TASK PROMPT – Find the lines below that contain the word "agent" and count them. Only the number should be given.
[DATA FOR THE TASK Boundary: Start]
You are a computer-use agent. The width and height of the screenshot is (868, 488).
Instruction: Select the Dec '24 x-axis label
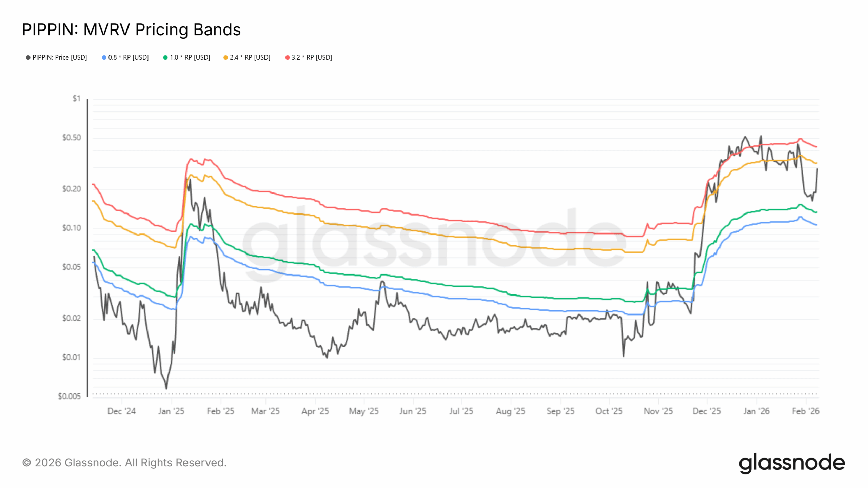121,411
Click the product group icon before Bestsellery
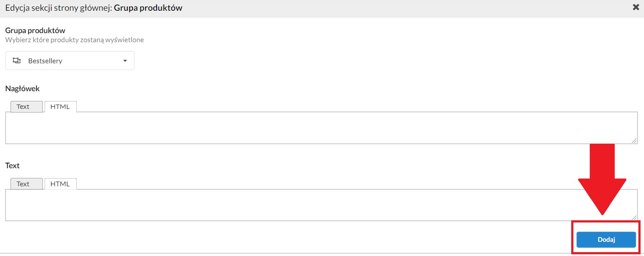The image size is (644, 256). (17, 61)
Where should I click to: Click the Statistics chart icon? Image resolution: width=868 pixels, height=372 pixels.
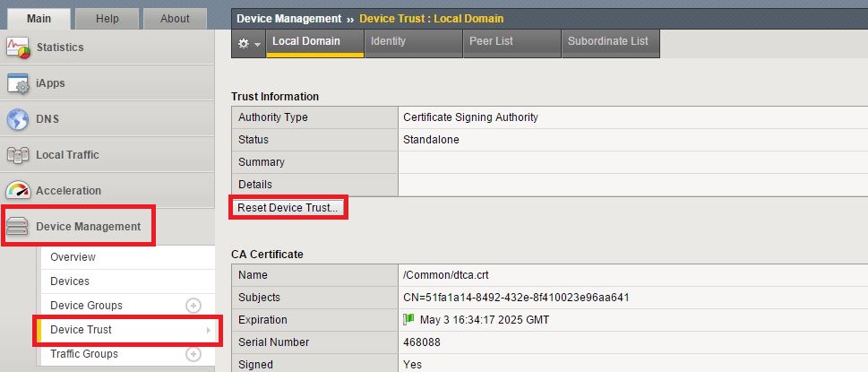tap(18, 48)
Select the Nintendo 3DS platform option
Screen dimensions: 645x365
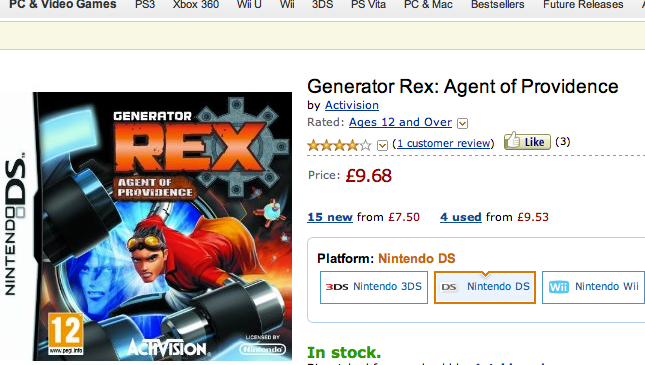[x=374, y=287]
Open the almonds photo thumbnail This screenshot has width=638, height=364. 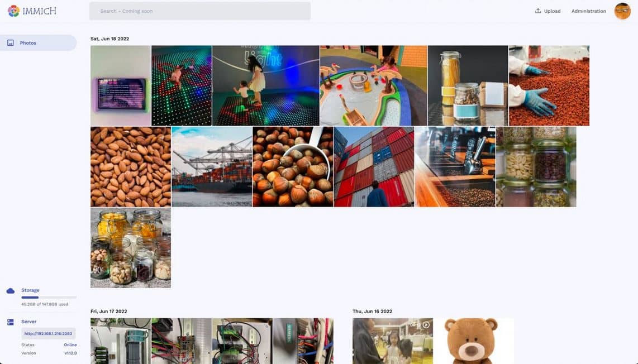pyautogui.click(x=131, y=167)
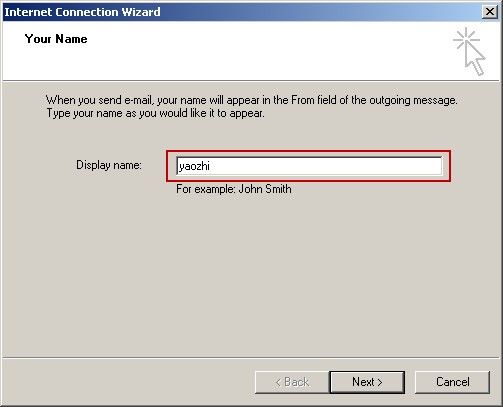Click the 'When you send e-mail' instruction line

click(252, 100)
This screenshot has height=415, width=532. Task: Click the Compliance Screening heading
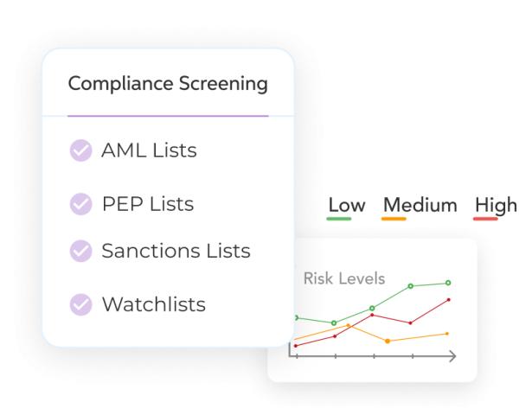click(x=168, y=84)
[DATA FOR THE TASK Boundary: End]
[DATA FOR THE TASK Boundary: Start]
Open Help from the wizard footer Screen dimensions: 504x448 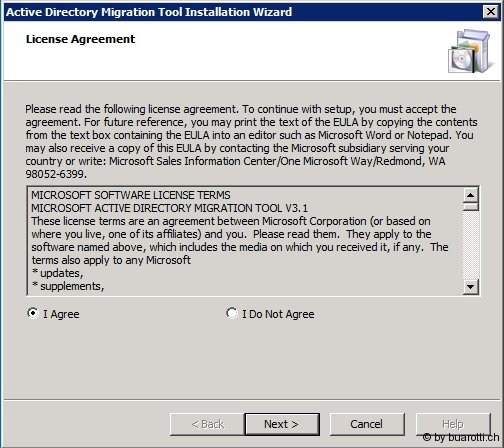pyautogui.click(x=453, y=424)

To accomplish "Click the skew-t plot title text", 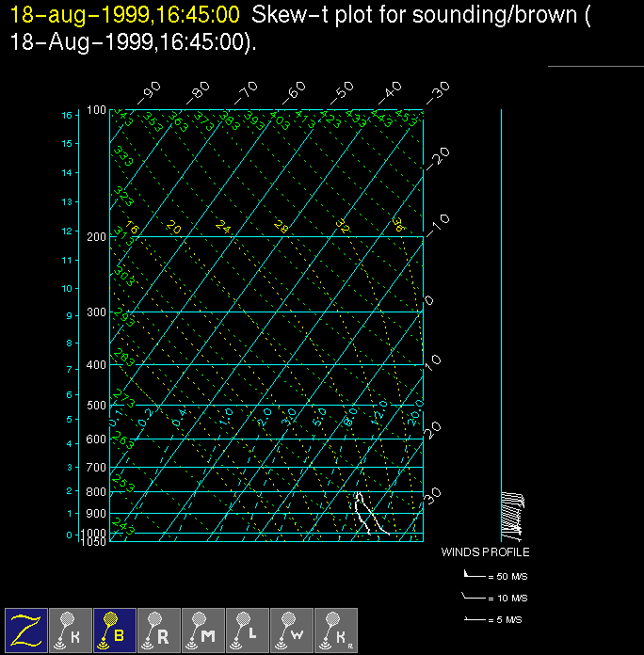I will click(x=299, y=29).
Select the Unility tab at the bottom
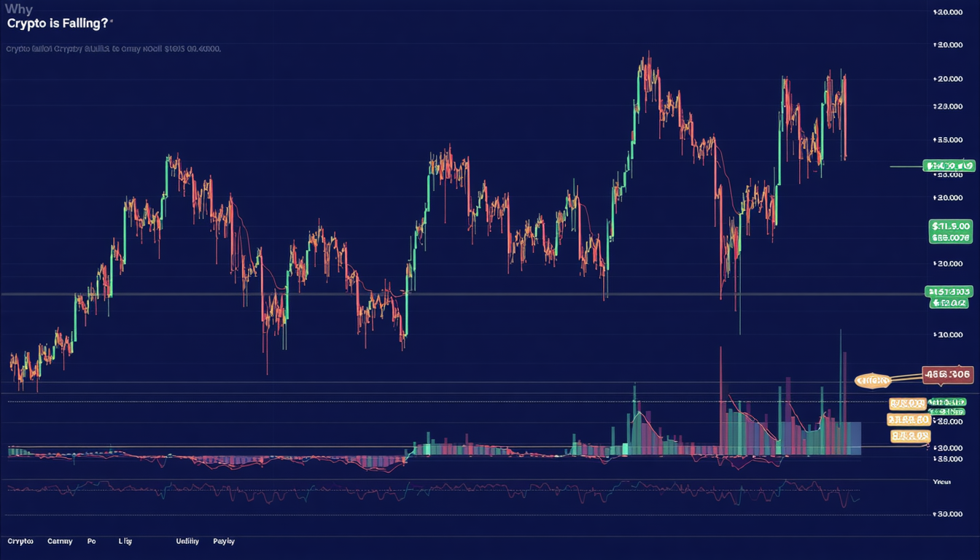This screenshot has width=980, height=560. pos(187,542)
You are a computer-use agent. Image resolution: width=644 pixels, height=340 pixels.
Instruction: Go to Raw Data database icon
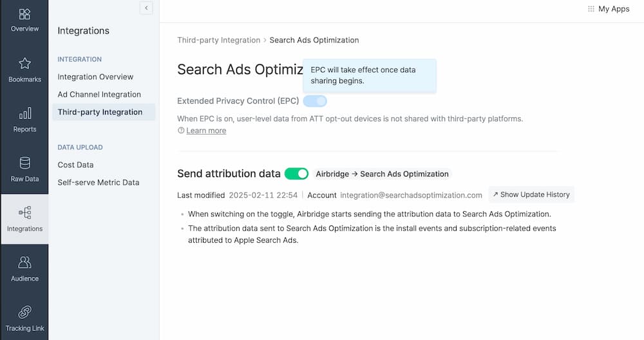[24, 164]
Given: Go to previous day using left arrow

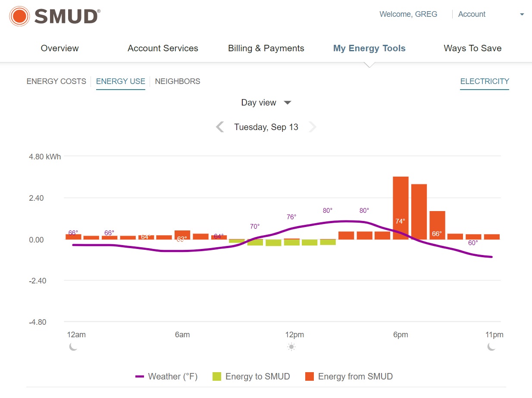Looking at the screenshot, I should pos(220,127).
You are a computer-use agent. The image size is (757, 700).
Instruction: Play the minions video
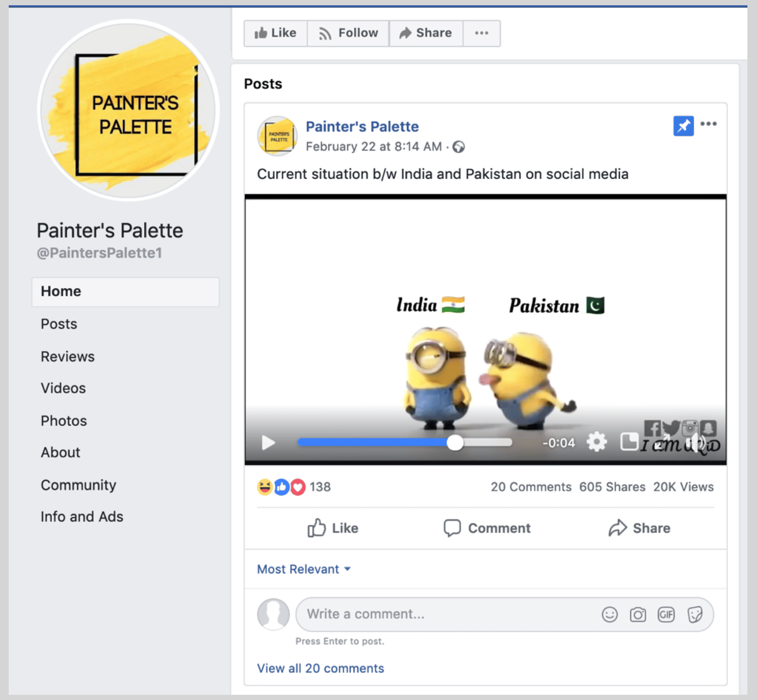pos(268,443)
[DATA FOR THE TASK Boundary: End]
SOLVED EXERCISE – 3